Atom has an extension for threading (via). This is great; when I was building an importer for this blog (from another blog software where I wrote the export by accessing the database directly) I used Atom, but had to invent something to match comments up to their respective posts. Relating comments to their posts was the only place where there seemed to be information loss in dumping the entire blog to Atom. So I made
So, the extension seems to look like this:
<feed xmlns:thr="http://purl.org/syndication/thread/1.0"> <entry> <thr:in-reply-to ref="post-id" /> .... </entry> </feed>
With this I think most blogs can be 100% represented by an Atom model.

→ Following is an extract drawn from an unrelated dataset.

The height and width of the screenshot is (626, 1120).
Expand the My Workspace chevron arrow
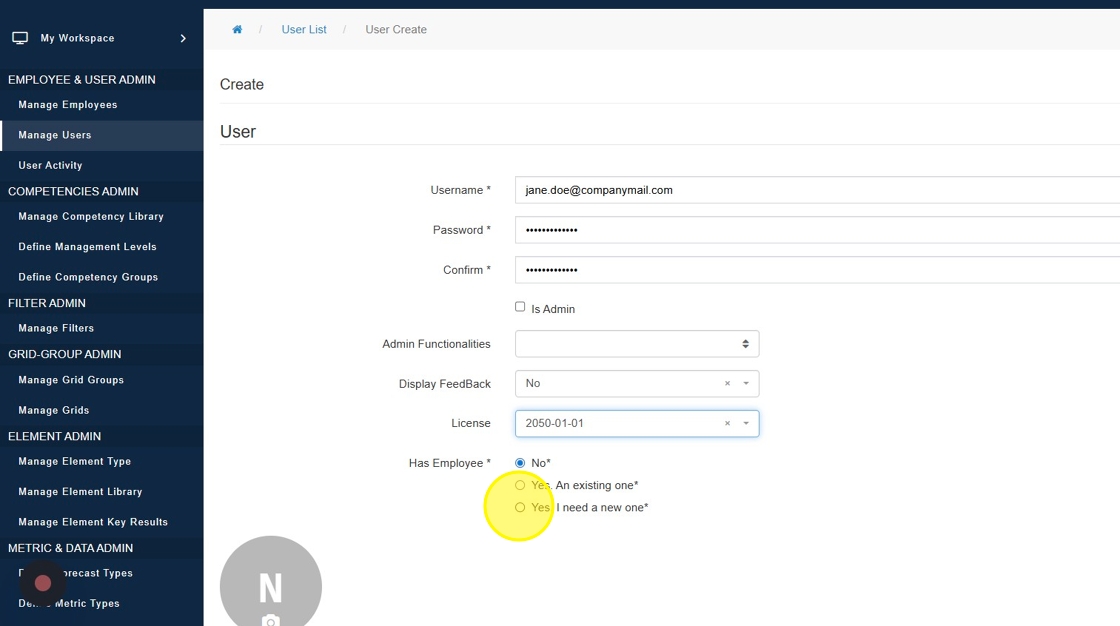(x=183, y=38)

Well... another problem is that many blogs use something other than HTML for their content; something like Restructured Text, Textile, Markdown, etc. To be an accurate representation, the <content> should contain that format, or multiple forms of the content should be presented, with one marked as editable. Maybe the simplest solution to this is to store only the canonical representation (as, say, text/x-restructured-text) and render the feed differently for actual readers. But it would be nicer if this wasn't necessary.
There's also an extension in that spec for giving the comment feed URL:
<link rel="replies" href="comment-feed.xml" />
This doesn't really do anything for blog publishing software, just for readers, but it could be nice; having per-entry comment feeds isn't very interesting right now because the subscription process is not well automated -- the typical blog subscription process is way too heavy when you are just curious about followup comments that might last for a week at most. This gives smart readers an opportunity to treat this case specially.

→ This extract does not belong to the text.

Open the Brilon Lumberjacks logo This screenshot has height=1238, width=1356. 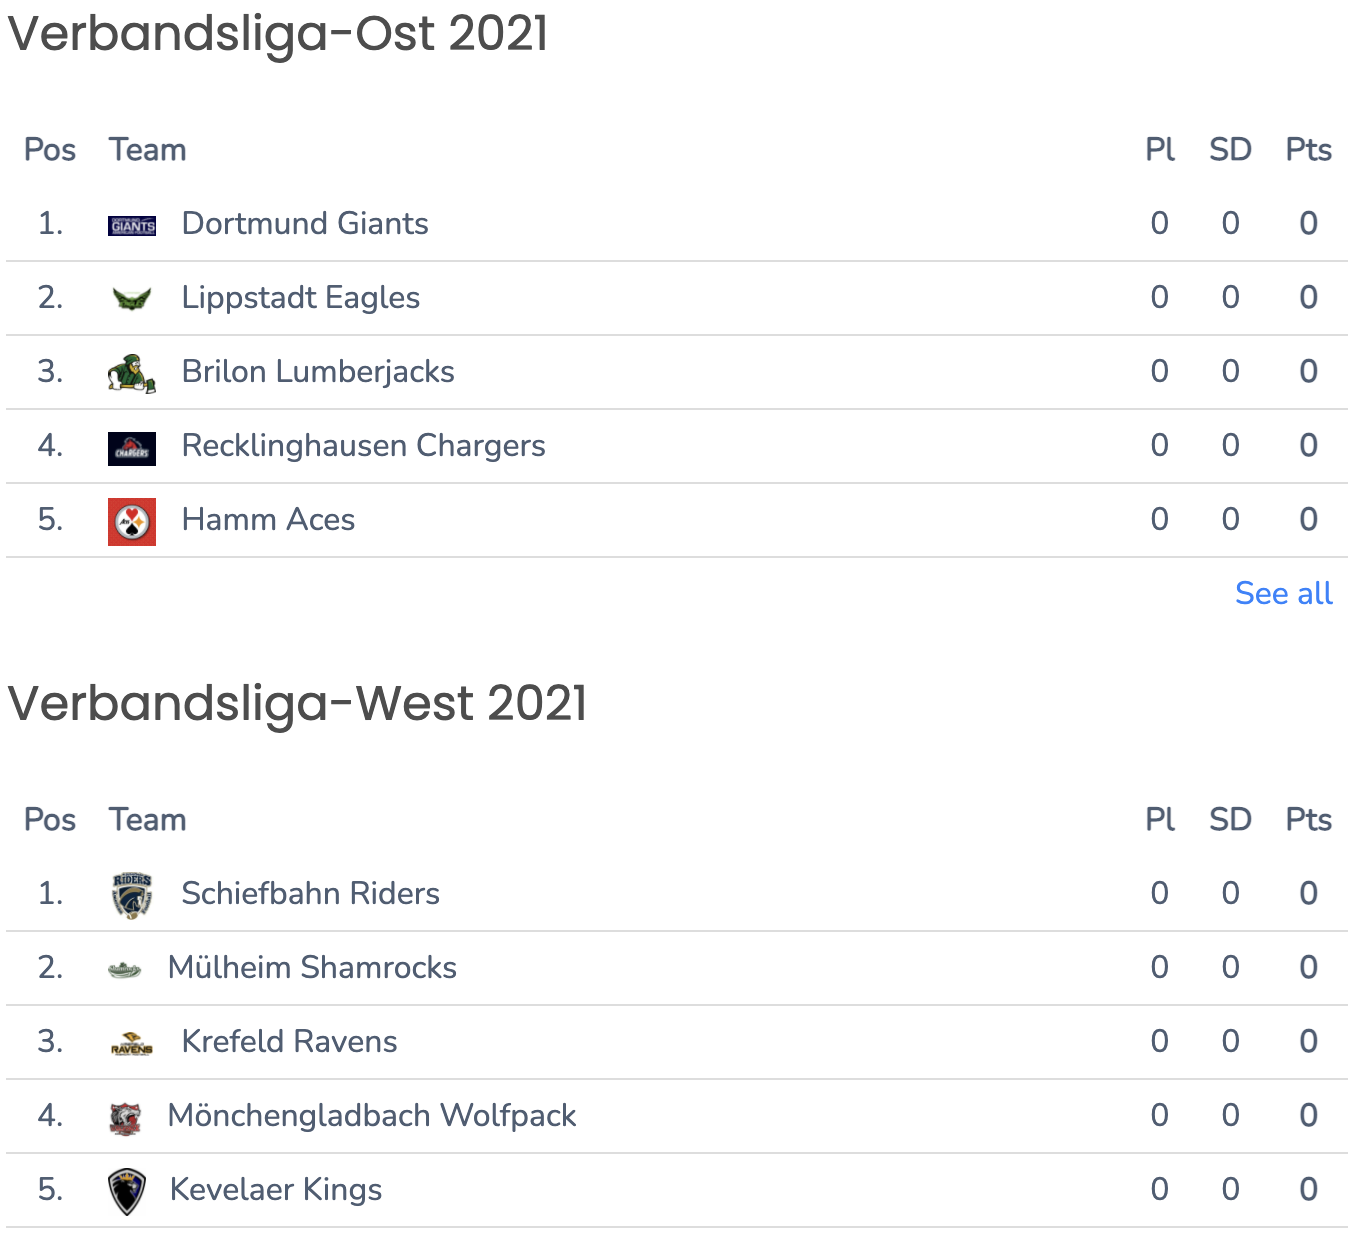coord(132,373)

A while ago there was some talk on the Pylons list about blog publishing software, and I brainstormed a kind of distributed set of pieces to implement a blog. The Atom Publishing Protocol and an Atom store could potentially be all the persistence you need, though I'm unclear on how you'd do general querying and reporting with the APP. Querying probably is best implemented just with ad hoc systems for now.

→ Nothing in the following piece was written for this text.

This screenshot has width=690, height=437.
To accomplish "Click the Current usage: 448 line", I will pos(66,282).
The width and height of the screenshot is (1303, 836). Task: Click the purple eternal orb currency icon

Have you looked at demokritos?
having per-entry comment feeds isn’t very interesting right now because the subscription process is not well automated
Another problem is that it scales very poorly if a reader wants to stay informed of all comments on a weblog. You don’t know when someone will post a comment on a long-silent entry, so you would usually need to poll them all.
The APP offers enough introspection to guide the posting of Atom entries and collections, but it is silent on querying. As you say anyone can implement an ad hoc query interface against their Atom store. No surprise that Google has offered a query and authentication interface: GData.